WHAT YOU HAVE TO DO:
Copy the entries below line for line, changing nothing.

==== RAW RECORDS ====

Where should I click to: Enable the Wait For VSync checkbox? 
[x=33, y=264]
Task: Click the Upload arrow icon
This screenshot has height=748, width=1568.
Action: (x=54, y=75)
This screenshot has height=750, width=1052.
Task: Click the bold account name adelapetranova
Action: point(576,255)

====

WORKED ANSWER:
Where should I click to: Enable the Wait For VSync checkbox? 
[x=33, y=264]
Task: Click the Upload arrow icon
This screenshot has height=748, width=1568.
Action: (x=54, y=75)
This screenshot has height=750, width=1052.
Task: Click the bold account name adelapetranova
Action: point(576,255)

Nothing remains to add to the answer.